··· Records supplied ···

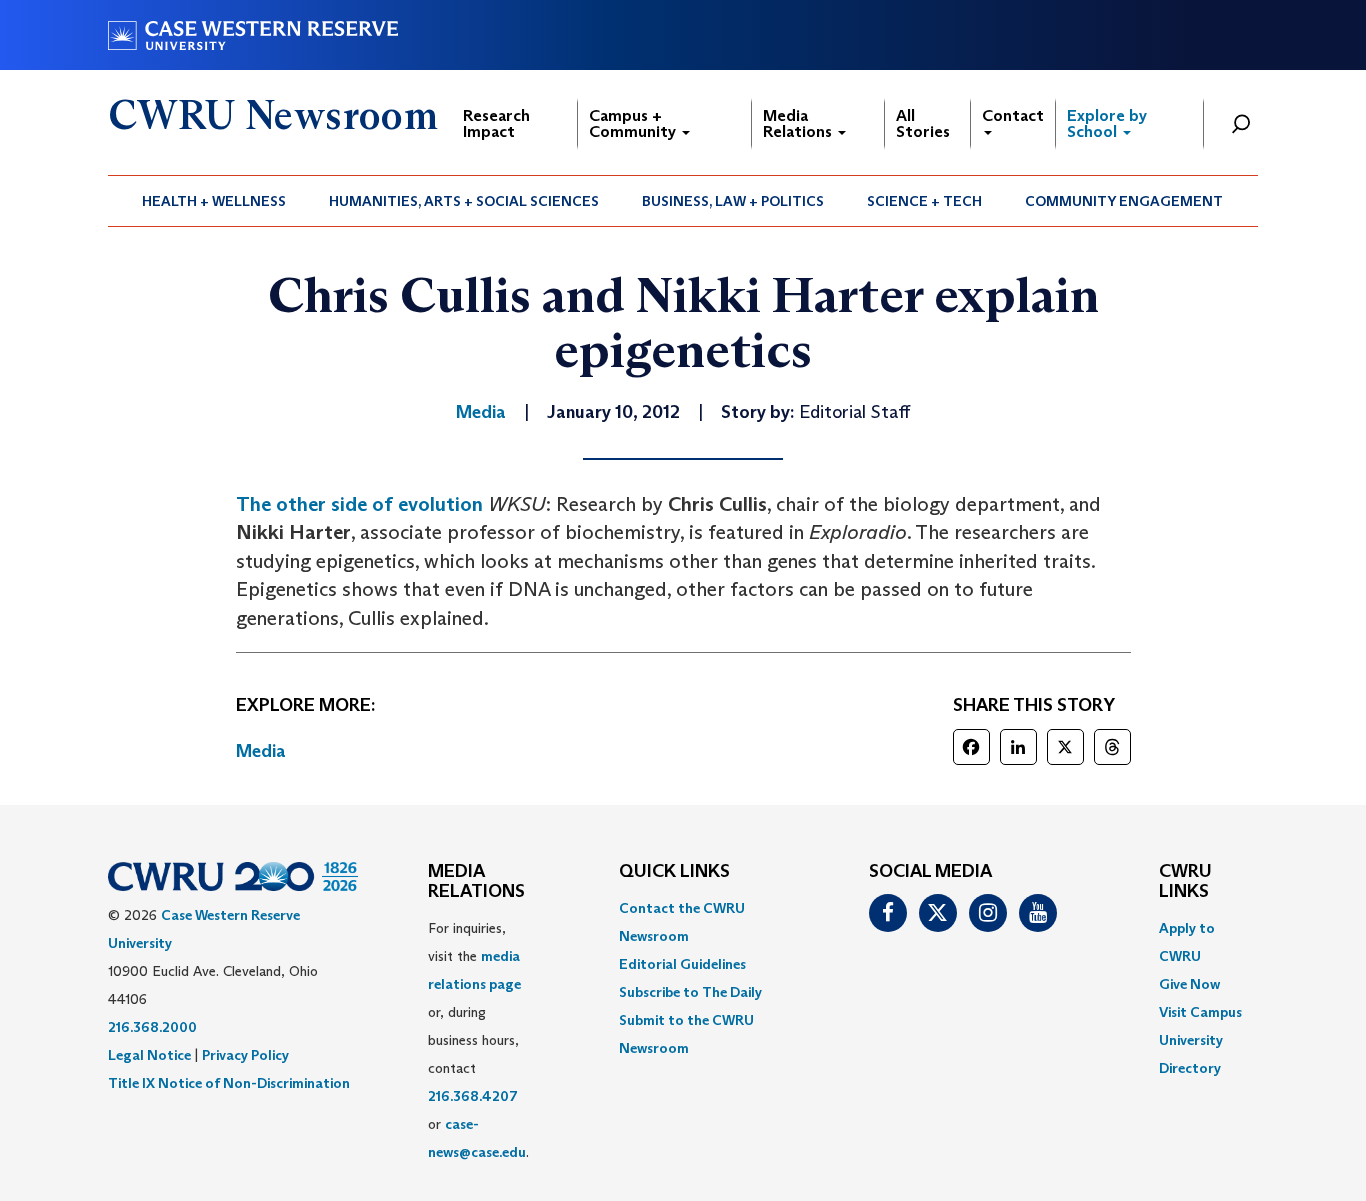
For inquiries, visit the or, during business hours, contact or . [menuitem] (478, 1040)
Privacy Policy (245, 1055)
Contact (1013, 115)
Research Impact (496, 123)
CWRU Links (1185, 882)
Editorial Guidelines (682, 964)
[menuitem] (214, 201)
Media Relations (799, 123)
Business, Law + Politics (733, 201)
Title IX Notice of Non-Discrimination (229, 1083)
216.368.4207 (473, 1096)
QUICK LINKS (674, 872)
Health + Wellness (214, 201)
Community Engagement (1124, 201)
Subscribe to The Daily (690, 992)
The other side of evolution (359, 504)
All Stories (923, 123)
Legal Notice (149, 1055)
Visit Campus (1200, 1012)
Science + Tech (924, 201)
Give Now (1189, 984)
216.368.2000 (152, 1027)
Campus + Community (634, 123)
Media (261, 751)
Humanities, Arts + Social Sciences (464, 201)
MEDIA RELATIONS (476, 882)
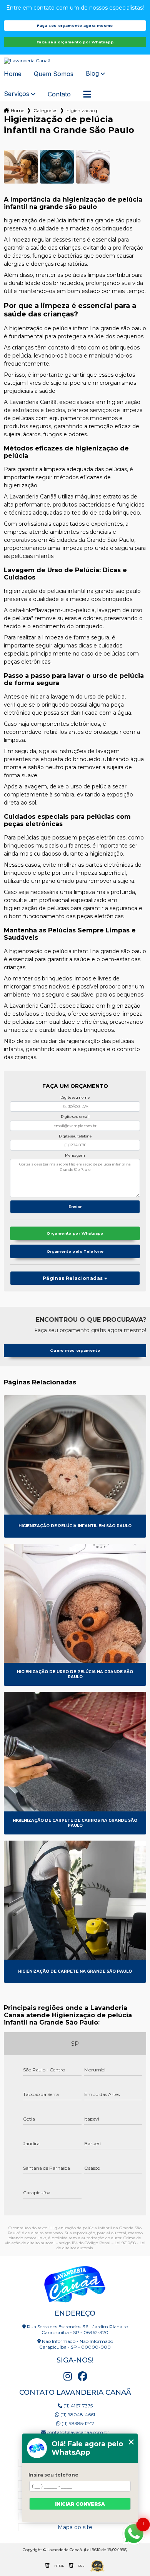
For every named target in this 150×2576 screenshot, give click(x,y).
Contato (59, 94)
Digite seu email (75, 1116)
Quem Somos (53, 74)
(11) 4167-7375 (77, 2406)
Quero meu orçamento (75, 1350)
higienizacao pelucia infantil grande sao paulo (82, 110)
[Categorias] (87, 94)
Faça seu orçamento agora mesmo (75, 25)
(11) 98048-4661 (77, 2414)
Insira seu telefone (53, 2475)
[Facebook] (82, 2376)
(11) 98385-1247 (77, 2423)
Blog (92, 73)
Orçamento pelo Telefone (75, 1251)
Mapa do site (75, 2527)
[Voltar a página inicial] (75, 61)
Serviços (16, 94)
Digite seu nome (75, 1097)
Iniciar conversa (80, 2504)
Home (13, 74)
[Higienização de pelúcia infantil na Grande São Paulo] (21, 167)
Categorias (45, 110)
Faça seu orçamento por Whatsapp (75, 42)
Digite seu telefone (75, 1136)
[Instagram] (67, 2376)
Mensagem (75, 1155)
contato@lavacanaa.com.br (77, 2432)
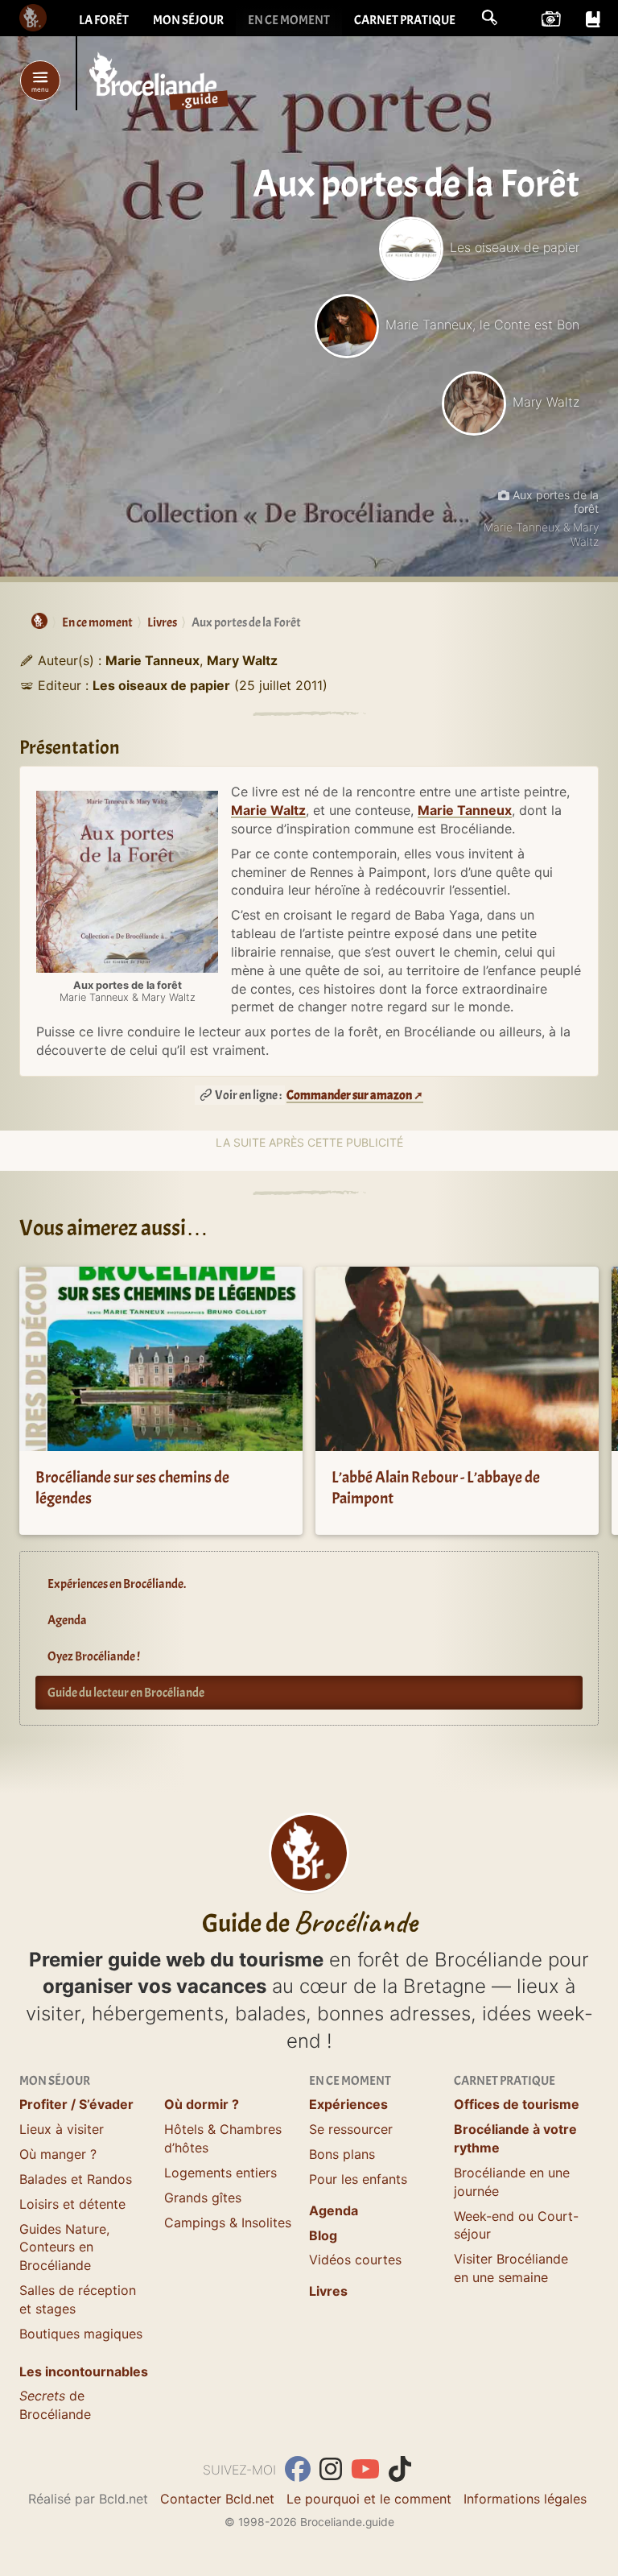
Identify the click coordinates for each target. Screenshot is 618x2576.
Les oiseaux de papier (514, 247)
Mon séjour (188, 20)
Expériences (348, 2104)
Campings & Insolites (227, 2222)
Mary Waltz (546, 402)
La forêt (104, 20)
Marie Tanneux (465, 810)
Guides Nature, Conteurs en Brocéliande (64, 2247)
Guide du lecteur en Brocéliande (125, 1693)
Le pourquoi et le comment (368, 2499)
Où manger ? (58, 2154)
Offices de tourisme (516, 2104)
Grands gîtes (202, 2197)
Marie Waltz (268, 810)
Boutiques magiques (80, 2334)
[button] (489, 17)
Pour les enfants (358, 2179)
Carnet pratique (404, 20)
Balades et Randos (75, 2179)
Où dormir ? (201, 2104)
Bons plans (342, 2154)
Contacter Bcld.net (217, 2499)
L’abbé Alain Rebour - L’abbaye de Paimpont (436, 1487)
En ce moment (289, 20)
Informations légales (525, 2499)
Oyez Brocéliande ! (93, 1656)
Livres (328, 2291)
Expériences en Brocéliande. (116, 1584)
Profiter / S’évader (76, 2104)
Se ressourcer (351, 2129)
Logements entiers (220, 2173)
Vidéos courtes (355, 2259)
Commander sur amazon (349, 1095)
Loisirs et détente (72, 2204)
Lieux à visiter (61, 2129)
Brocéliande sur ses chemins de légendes (132, 1487)
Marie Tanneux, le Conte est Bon (482, 324)
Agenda (67, 1620)
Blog (323, 2235)
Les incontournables (83, 2371)
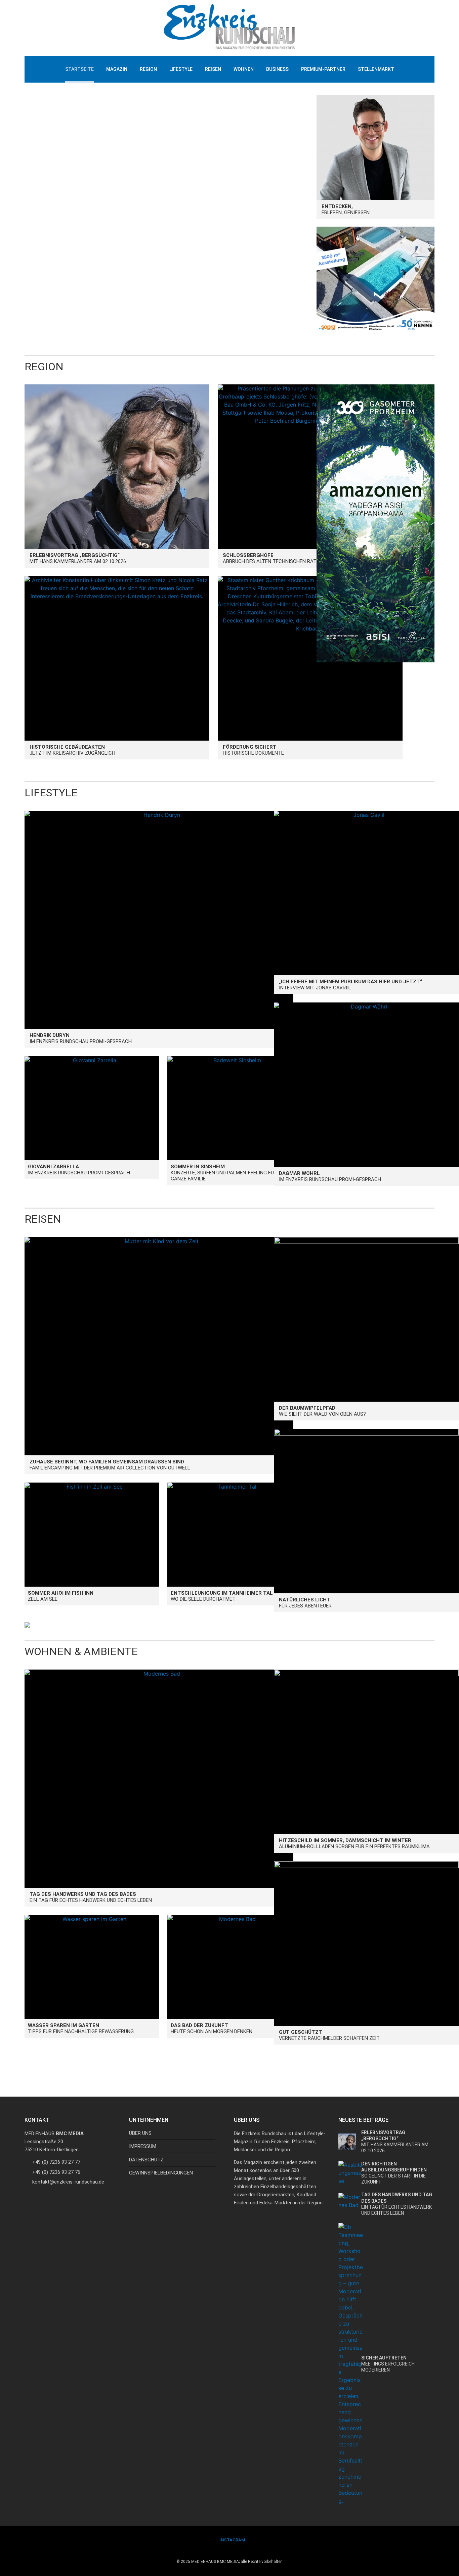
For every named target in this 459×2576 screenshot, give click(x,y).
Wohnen (244, 69)
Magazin (116, 69)
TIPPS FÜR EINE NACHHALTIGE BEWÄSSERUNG (81, 2028)
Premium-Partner (323, 69)
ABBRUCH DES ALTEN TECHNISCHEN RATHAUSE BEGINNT (288, 558)
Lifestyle (181, 69)
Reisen (213, 69)
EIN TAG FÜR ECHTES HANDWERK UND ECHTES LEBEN (91, 1897)
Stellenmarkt (376, 69)
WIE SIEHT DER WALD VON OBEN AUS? (322, 1411)
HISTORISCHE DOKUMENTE (253, 750)
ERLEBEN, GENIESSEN (346, 209)
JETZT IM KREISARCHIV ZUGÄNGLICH (72, 750)
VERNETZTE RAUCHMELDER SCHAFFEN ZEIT (329, 2035)
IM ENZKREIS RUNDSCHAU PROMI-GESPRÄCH (81, 1038)
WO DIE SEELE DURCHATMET (222, 1596)
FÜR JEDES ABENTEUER (305, 1603)
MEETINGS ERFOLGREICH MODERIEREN (388, 2364)
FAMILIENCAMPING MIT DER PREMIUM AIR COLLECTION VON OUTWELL (110, 1465)
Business (277, 69)
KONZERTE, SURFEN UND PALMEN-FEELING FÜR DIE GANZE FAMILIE (228, 1173)
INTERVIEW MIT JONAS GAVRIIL (350, 985)
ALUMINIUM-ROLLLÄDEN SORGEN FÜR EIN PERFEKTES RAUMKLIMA (354, 1843)
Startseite (79, 69)
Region (148, 69)
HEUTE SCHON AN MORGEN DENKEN (211, 2028)
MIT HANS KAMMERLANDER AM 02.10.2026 (78, 558)
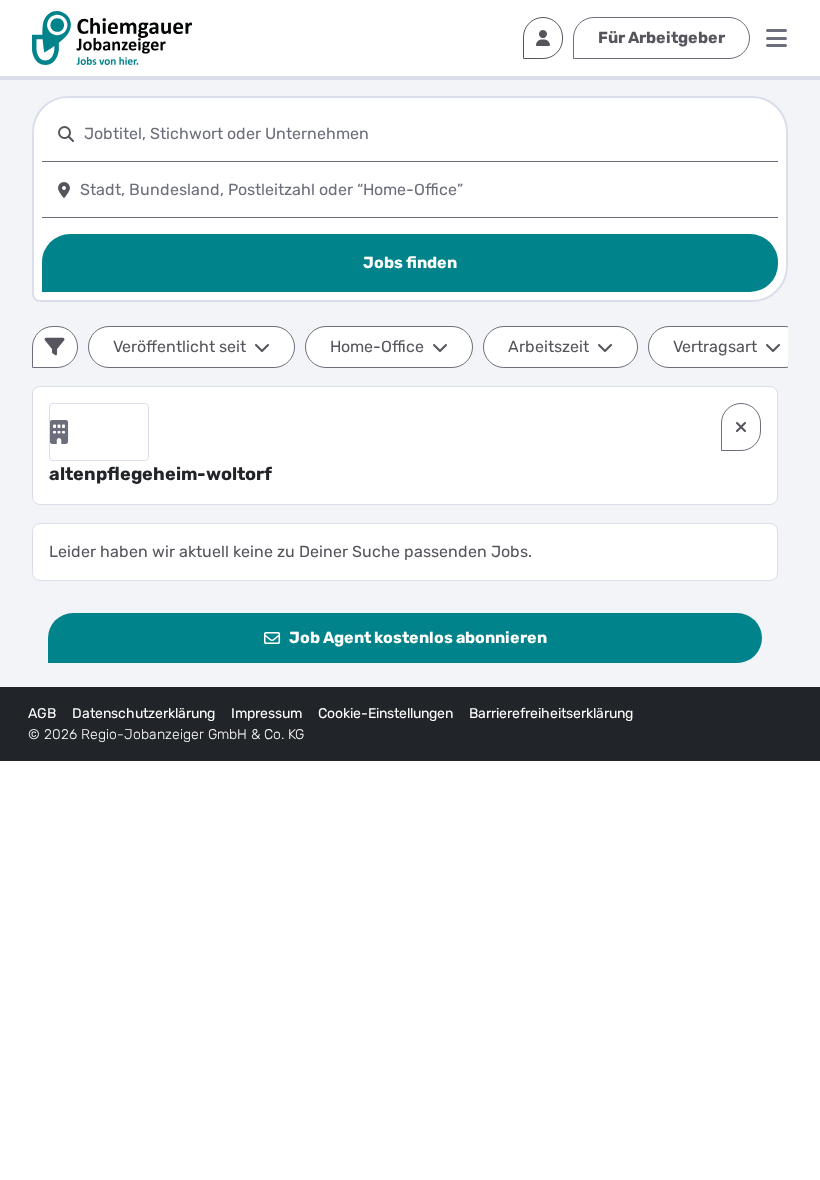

···

Exercise requirements: When a line of the material holds the string "Community", copy that line.

Solution:
Community Engagement (1124, 201)
Campus + Community (634, 123)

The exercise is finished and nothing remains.